Potential Senators must have met certain criteria before they could be nominated to the upper chamber. In order to be eligible for appointment, a person must have been a British subject of at least 21 years of age who has resided in the territory compromised in the Federation for the previous three years. A person would have been ineligible for appointment if they were in bankruptcy, had a mental illness, held an allegiance to a foreign state, had a capital punishment sentence, have been in prison for a time exceeding twelve months, or disqualified to be elected at the House of Representatives. Furthermore, a Senator could not have also served as a civil servant, a member of the armed forces or police, a judge, a public prosecutor, a controller, or a sitting member of the House of Representatives. Senators served for five years.

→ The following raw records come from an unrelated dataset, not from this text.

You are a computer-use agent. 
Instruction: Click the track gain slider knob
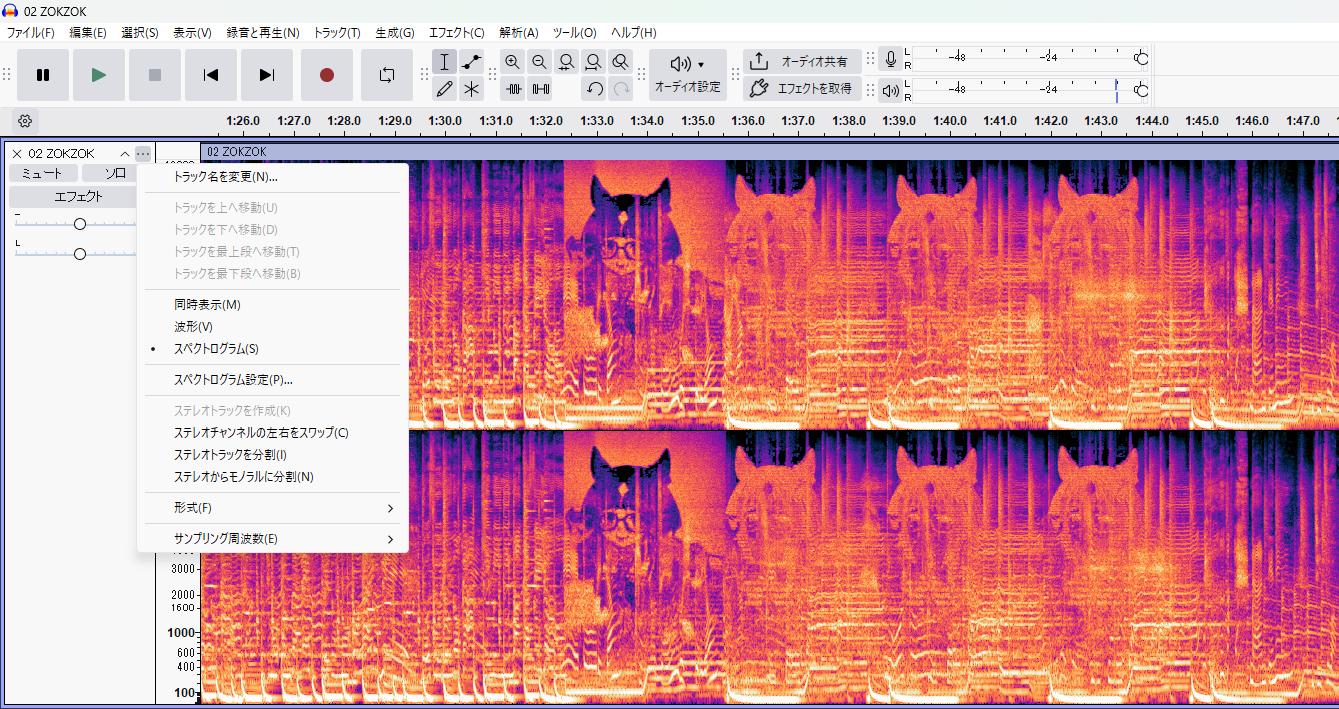[80, 224]
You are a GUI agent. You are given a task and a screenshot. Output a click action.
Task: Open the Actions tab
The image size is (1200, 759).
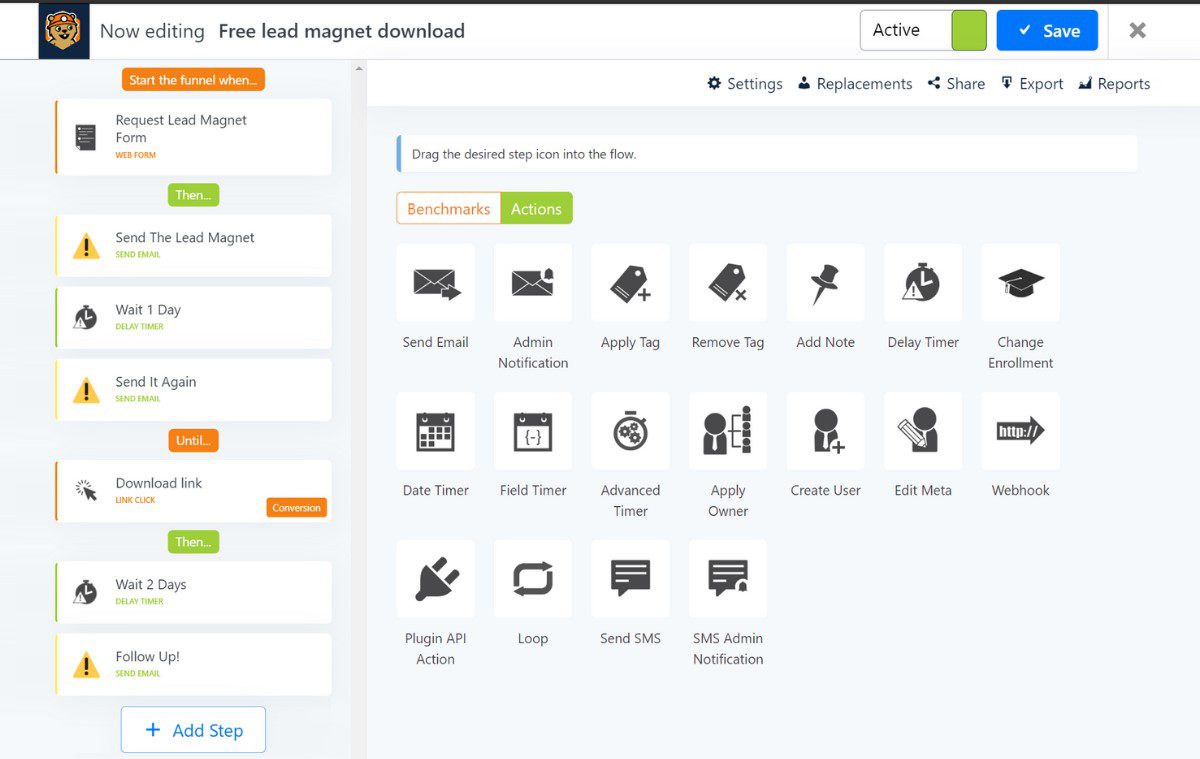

=== President of the Senate ===
The president of the Senate was the presiding officer of the Senate and assisted by a vice president who was a sitting senator. Both the president and the vice president must not have been a member of the Council of State.

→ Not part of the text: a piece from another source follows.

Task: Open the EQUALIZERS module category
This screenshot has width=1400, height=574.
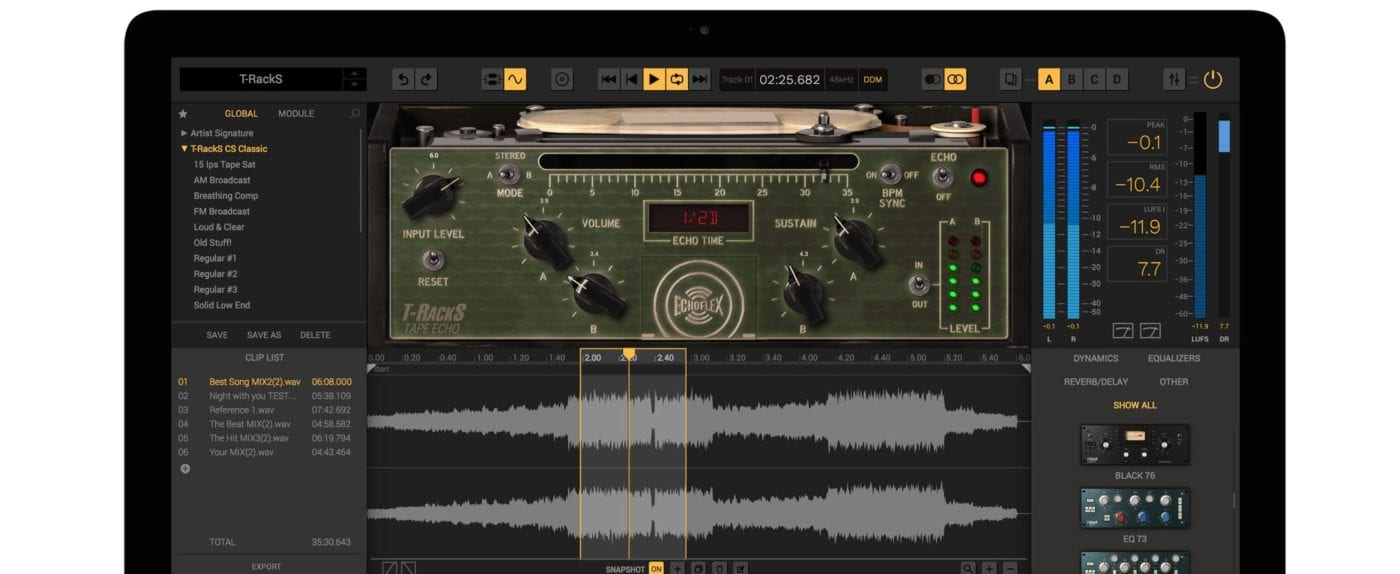Action: coord(1173,358)
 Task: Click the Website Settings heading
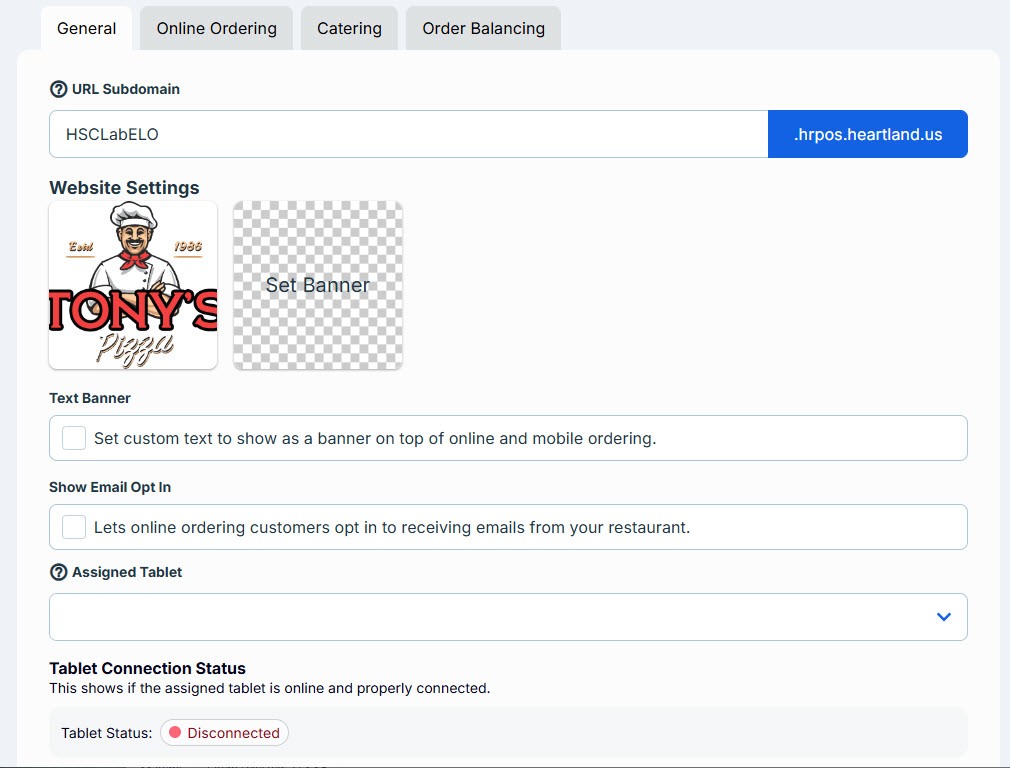[x=124, y=187]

==== List of presidents ====

| No. | Name | Term of office |  | Party |  | Province | Ref. |
| Took office | Left office |
| 1 | Allen Montgomery Lewis | 1958 | 1959 |  | Federalist | Saint Lucia |  |
| 2 | Arnott Cato | 1959 | 1962 |  | Federalist | Barbados |  |

==House of Representatives==
The lower chamber was called the House of Representatives, and it had popularly elected 45 members, where five members were from Barbados, 17 from Jamaica, 10 from Trinidad and Tobago, 1 from Montserrat, and 2 from each of the remaining territories. Montserrat also had a privilege of an alternate member, who served as a substitute member in the absence of the main member. The requirements to stand for election were similar with the requirements for Senate appointment. However, the alternate member for Montserrat was forbidden to stand election as the main member of Montserrat.

=== Speaker of the House of Representatives ===
The speaker of the House of Representatives was the presiding officer of the House of Representatives who must not have been a member of the Council of State. Erskine Ward was the sole speaker during the existence of the Federal Parliament.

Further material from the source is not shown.